John: In our work together, almost everything we do involves four things the company values:

  1. Being safe
  2. Doing perfect work
  3. Shipping on time
  4. Reducing costs

So, we always talk about safety, quality, schedule and cost, because we know if we do all those things right, the company will be viable, serve customers well and compete in our markets. In the bigger picture, I work with the company to help them be the:

  1. Preferred customer supplier;
  2. Capital magnet in financial markets;
  3. Sought-after place of employment; and
  4. Business of choice in the community.

Q: What’s one of the biggest changes you’ve seen at Miller over the years?

Jeff: Miller has adopted the idea that if we focus on rhythm and flow, we can enhance production cycles and improve warehouse efficiency by reducing unnecessary waste – the whole idea behind lean manufacturing. That concept drives a lot of Miller’s decisions. A case in point is all the intentional ways they are managing and maintaining efficient flow-through and production rhythm in their new Pine Creek facility. Miller makes significant operational investments in lean because they understand how important it is.

John: I’ve seen Miller become more data driven. More decisions are made based on facts and information. Three specific things that come to mind are sales and operations planning, the budgeting process and the use of ERP. We upgraded the company’s whole information system a couple of years ago and the company now uses ERP in a more functionally complete way. 

We’ve done a lot of work with the annual operating budget, monthly updates and monthly budget reviews, which has resulted in a better understanding of the company’s expenditures and cash flow.
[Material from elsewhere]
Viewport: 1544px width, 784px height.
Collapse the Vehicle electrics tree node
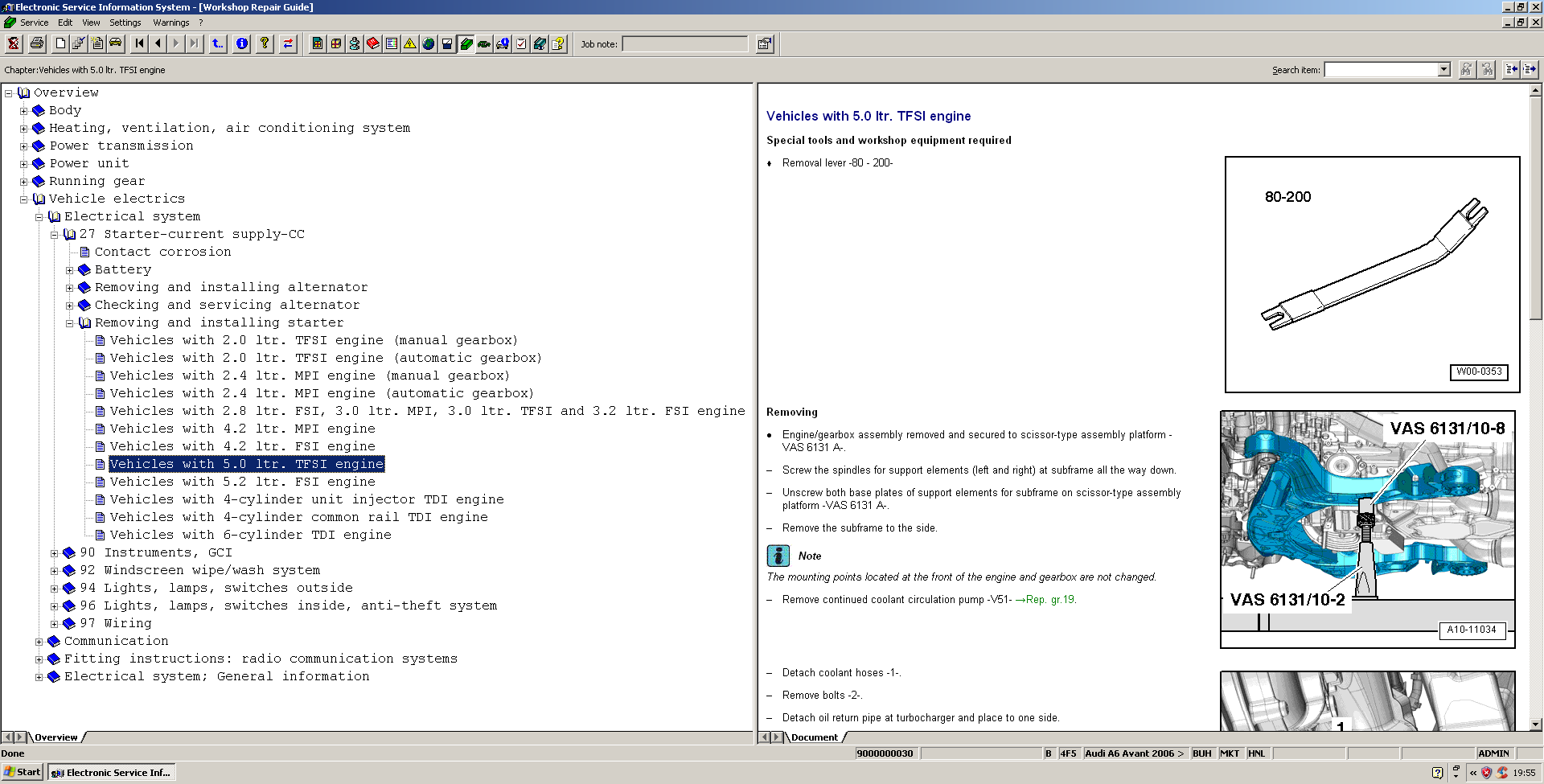[24, 199]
Now everyone who spends money at the company knows exactly what their budgets are and how much they’ve spent. So, plant managers, for example, can manage labor and supply costs more effectively. 

Q: Why do you think Miller has been successful for 60 years?

Jeff: The company has a rich history. Part of their success has been their close-knit family. In a family-run business, they have had the kind cooperation that has allowed them to work through challenges and reach clear decisions together. I think as Miller has embraced the notion that “we need to get better and we’re going to get better,” it has had a significant positive impact on the financial viability of the business.

They’re using lean and thinking at a higher level when it comes to how they manage all their systems. Rich keeps the organization ultimately focused and accountable, and [company President Eric Miller] makes lean a priority. They’re committed to system-wide improvements, and it has led to significant changes.

They also do what a company has to do if they want to stay in business for 60 years: They come through for customers.

John: They’re smart people. They work hard and they take care of their customers and their employees. If you do all those things, you’re going to be successful.

Q: What does Miller mean to you?

Jeff: They are a significant, consistent client for me, which is a big deal when you’re a small business owner. They’ve been fair with me, and it’s a very respectful relationship. I’m blessed to have them as a client.

John: We have fun working together, and I feel like I’ve made a difference in their business. That’s rewarding. When you feel like you’re making a positive difference, and you’re having fun doing it, then it’s the right place to be. So, I told Eric as long as I have the energy and stay healthy, I’m here to help.